FAQ : Pose d’un sphincter anal artificiel pour incontinence anale

 

Dr. Frédéric BRETAGNOL, Dr. Arnaud ALVES, Pr. Yves PANIS

Sommaire

La pose d'un sphincter artificiel doit-elle être proposée même en cas d'incontinence fécale peu importante ?

La pose d'un sphincter artificiel est-elle une intervention risquée ?

Existe-t-il d'autres procédés chirurgicaux pour traiter une incontinence fécale ?

Réponses :

La pose d'un sphincter artificiel doit-elle être proposée même en cas d'incontinence fécale peu importante ?

Non. En effet, la lourdeur de l'intervention, et les contraintes liées au fonctionnement du sphincter artificiel, font que cette technique ne doit être proposée qu'en cas d'échec des traitements médicaux de l'incontinence (régime, rééducation), et surtout chez les patients souffrant d'une incontinence majeure, perturbant fortement la vie quotidienne.

La pose d'un sphincter artificiel est-elle une intervention risquée ?

Sur le plan du risque opératoire vital (c'est-à-dire le décès après l'intervention), ce risque est nul ou quasi nul. En fait la complication principale est l'infection de la prothèse implantée, source de ré-intervention et possiblement d'échec de la technique avec nécessité d'enlever le sphincter artificiel. C'est la complication principale, qui malheureusement peut survenir même longtemps après la pose du sphincter.

Existe-t-il d'autres procédés chirurgicaux pour traiter une incontinence fécale ?

Oui. Tout d'abord, s’il existe une rupture partielle du sphincter de l'anus, sa réparation directe (avec des fils de suture) est la technique de choix.

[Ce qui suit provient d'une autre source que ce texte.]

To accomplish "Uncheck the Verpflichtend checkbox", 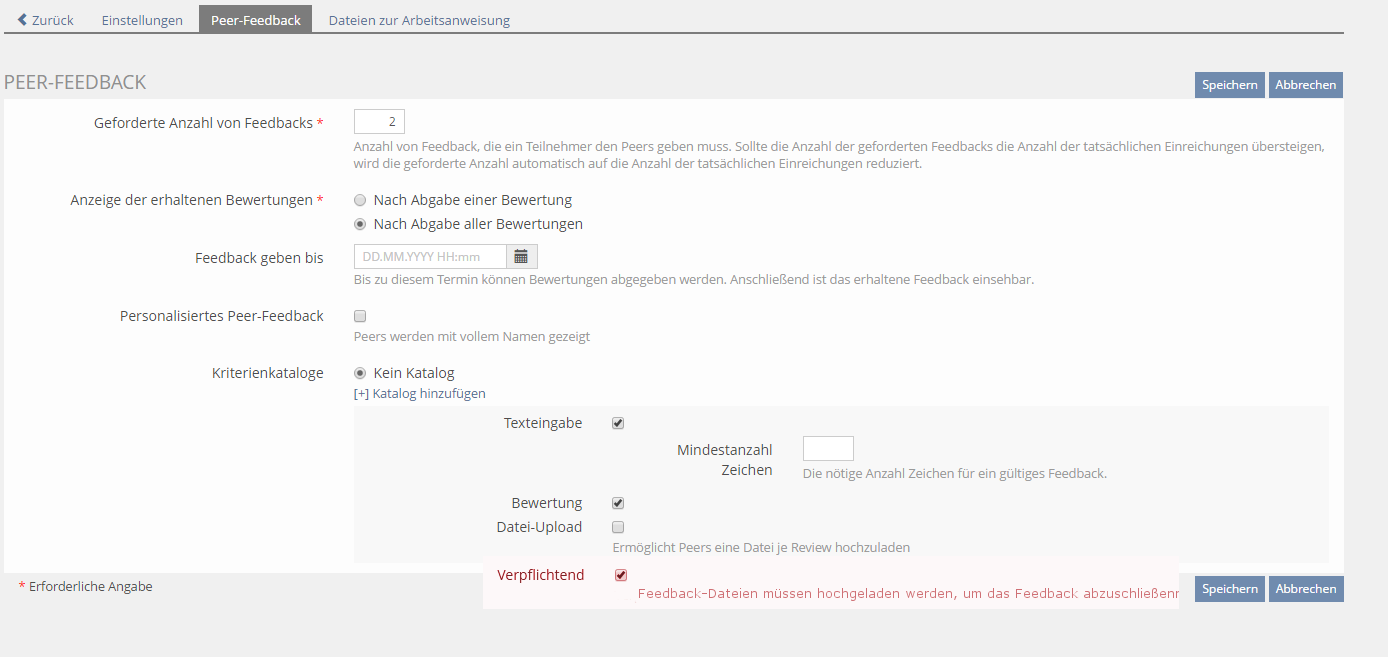I will coord(621,575).
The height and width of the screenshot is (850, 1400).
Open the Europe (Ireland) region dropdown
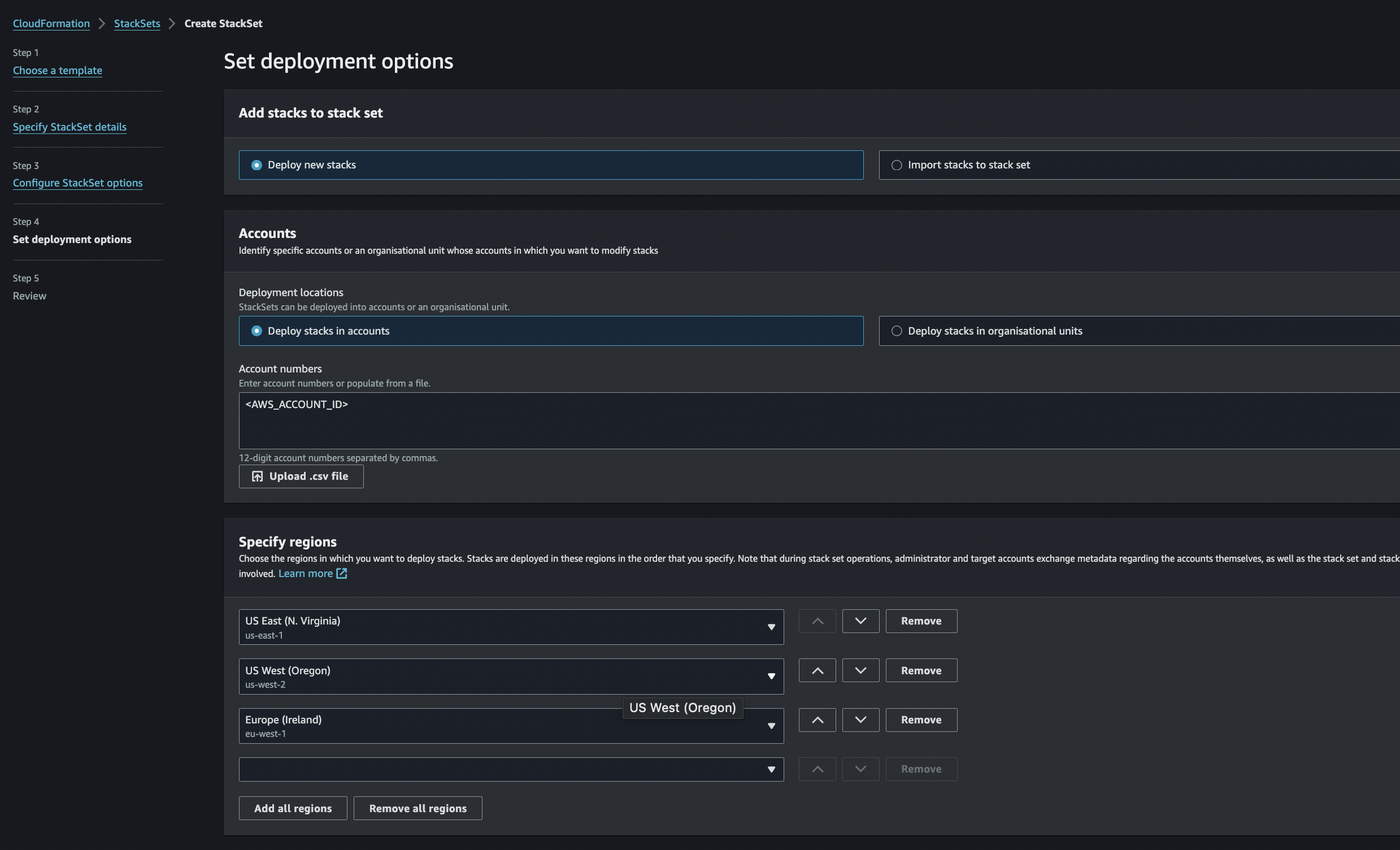(x=511, y=726)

Par contre, si cette suture échoue ou si elle est impossible (rupture trop étendue), on peut proposer soit un sphincter artificiel, soit une neuromodulation des racines sacrées (voir glossaire), ou des procédés de plastie musculaire autour de l'anus (graciloplastie dynamisée). Ces trois techniques (sphincter artificiel, neuromodulation, et graciloplastie) sont un peu en "compétition" car elles donnent des résultats un peu équivalents actuellement. Enfin, il est toujours possible de proposer une colostomie définitive (anus artificiel), qui reste un procédé à utiliser quand les autres ont échoués.